▶ [Extrait choisi]
◆ ◆ ◆ ◆

Soutien populaire évaporé
La première fois qu’on nous a applaudis, le premier soir, ça nous a fait plaisir. On a vite compris que ce n’était qu’un moyen de fédérer les Français pendant le confinement. Dès qu’on a été déconfinés, on nous a oubliés. On est descendus dans la rue pour manifester, les gens ne sont pas venus avec nous : oubliés… On nous a placés sur un piédestal : on était des héros et ça a caché tout ce qui était autour : le manque de moyens, le manque de lits… Il n’y a eu qu’un grand merci de la part de la population et des pouvoirs publics. Des mots mais pas d’actes. Nous, on n’a jamais voulu passer pour des héros, on a juste voulu faire notre travail avec des moyens pour le faire.

◆ ◆ ◆ ◆

(Extrait du jeu de données)
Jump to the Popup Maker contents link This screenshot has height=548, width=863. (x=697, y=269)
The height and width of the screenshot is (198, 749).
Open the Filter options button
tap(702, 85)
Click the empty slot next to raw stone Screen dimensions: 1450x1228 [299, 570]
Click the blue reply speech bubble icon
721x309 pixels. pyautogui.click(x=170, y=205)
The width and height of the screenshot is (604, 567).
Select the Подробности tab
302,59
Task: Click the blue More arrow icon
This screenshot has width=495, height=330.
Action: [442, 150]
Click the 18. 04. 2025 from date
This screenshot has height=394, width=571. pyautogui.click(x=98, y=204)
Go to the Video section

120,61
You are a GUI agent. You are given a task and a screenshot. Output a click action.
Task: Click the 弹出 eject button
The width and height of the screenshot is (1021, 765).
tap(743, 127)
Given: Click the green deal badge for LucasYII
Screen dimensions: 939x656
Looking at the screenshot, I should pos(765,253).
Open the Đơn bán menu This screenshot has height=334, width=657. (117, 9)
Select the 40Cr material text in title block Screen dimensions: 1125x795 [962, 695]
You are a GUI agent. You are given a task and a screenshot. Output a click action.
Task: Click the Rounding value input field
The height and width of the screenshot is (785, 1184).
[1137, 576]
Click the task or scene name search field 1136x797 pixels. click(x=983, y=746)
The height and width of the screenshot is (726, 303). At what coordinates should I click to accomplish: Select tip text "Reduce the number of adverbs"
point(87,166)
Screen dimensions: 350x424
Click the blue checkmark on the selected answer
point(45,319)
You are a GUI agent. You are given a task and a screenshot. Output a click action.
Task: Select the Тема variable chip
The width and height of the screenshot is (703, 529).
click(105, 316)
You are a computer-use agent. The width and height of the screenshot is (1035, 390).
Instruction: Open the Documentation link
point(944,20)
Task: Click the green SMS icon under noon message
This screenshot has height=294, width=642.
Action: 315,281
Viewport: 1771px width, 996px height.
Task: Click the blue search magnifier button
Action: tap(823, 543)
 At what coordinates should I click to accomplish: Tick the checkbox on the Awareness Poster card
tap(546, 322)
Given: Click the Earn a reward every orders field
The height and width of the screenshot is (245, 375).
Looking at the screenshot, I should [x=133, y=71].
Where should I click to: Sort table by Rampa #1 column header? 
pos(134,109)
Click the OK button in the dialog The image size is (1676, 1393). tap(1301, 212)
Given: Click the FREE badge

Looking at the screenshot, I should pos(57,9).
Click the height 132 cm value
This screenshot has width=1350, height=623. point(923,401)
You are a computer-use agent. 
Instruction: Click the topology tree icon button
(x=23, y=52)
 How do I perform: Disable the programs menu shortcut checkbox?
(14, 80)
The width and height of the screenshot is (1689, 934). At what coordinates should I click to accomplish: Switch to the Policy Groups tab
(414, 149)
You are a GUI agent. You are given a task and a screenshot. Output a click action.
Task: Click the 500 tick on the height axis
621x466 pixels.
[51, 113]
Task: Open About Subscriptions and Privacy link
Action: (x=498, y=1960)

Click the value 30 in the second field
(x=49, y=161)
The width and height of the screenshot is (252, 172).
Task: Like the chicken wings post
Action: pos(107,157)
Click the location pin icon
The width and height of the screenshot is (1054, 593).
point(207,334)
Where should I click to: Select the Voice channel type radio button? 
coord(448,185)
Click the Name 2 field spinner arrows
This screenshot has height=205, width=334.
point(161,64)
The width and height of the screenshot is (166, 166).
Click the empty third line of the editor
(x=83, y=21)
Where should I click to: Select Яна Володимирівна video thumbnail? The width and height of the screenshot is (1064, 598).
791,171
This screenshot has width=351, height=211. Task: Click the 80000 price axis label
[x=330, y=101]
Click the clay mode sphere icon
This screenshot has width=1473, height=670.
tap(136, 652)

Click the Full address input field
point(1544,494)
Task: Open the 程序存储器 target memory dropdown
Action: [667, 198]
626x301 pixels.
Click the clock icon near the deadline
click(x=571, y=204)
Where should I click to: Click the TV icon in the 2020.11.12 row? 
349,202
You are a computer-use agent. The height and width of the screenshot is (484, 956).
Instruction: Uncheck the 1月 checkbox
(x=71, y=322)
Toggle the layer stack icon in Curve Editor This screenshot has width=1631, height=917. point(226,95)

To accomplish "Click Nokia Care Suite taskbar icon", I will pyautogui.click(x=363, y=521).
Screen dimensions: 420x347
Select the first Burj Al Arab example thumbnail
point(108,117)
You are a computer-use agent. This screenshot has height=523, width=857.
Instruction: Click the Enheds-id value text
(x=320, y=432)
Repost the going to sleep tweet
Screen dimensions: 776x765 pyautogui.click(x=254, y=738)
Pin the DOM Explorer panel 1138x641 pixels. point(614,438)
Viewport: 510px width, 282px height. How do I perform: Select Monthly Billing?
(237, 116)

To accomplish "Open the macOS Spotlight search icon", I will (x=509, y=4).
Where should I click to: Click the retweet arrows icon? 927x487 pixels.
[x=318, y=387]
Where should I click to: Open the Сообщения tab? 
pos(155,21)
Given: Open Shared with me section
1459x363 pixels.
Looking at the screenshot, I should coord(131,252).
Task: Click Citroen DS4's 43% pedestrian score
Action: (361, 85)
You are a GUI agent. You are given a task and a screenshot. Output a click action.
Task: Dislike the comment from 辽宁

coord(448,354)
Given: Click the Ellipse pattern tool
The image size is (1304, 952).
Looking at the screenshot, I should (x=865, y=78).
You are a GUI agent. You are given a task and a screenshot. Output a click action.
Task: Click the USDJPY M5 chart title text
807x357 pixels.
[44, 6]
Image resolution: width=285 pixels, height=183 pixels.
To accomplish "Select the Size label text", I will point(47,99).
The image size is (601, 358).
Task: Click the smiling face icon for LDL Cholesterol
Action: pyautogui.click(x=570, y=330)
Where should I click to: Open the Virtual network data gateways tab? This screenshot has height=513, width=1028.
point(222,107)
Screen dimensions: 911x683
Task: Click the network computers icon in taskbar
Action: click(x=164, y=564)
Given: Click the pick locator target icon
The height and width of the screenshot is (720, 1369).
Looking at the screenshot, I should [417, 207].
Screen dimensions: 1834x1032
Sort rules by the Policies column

◆ ◆ ◆ ◆

▶ [Exercice proposé 1] Réécris les lignes de données allant de celle qui contient « The height and width of the screenshot is (726, 303). » jusqu'à celle qui contient « tap(546, 322) », toutes deux comprises, en remplaçant « Instruction » par « Directive » sans rien modifier d'autre.
▶ [Exercice proposé 2] Rédige la suite du texte sur le soutien populaire évaporé, à partir de l'endroit où il s'interrompt.

▶ [Bonne réponse 1]
The height and width of the screenshot is (726, 303). At what coordinates should I click to accomplish: Select tip text "Reduce the number of adverbs"
point(87,166)
Screen dimensions: 350x424
Click the blue checkmark on the selected answer
point(45,319)
You are a GUI agent. You are given a task and a screenshot. Output a click action.
Task: Select the Тема variable chip
The width and height of the screenshot is (703, 529).
click(105, 316)
You are a computer-use agent. The width and height of the screenshot is (1035, 390).
Directive: Open the Documentation link
point(944,20)
Task: Click the green SMS icon under noon message
This screenshot has height=294, width=642.
Action: 315,281
Viewport: 1771px width, 996px height.
Task: Click the blue search magnifier button
Action: tap(823, 543)
 At what coordinates should I click to accomplish: Tick the checkbox on the Awareness Poster card
tap(546, 322)

▶ [Bonne réponse 2]
Pas d’embauche
Une vaste blague ! On nous a donné des miettes pour apaiser, pour nous dire : on a fait des choses. On avait demandé 300 € de revalorisation salariale, on a péniblement obtenu 183 € et encore pas pour tout le monde ! On a demandé des postes et des lits : l’administration continue de fermer des lits ou des services d’urgences, comme celui de l’Hôtel-Dieu à Paris. Pas d’embauches. Pour compenser ils ont réduit notre temps de repos légal de 12 heures à 11 h 30.
Et maintenant ?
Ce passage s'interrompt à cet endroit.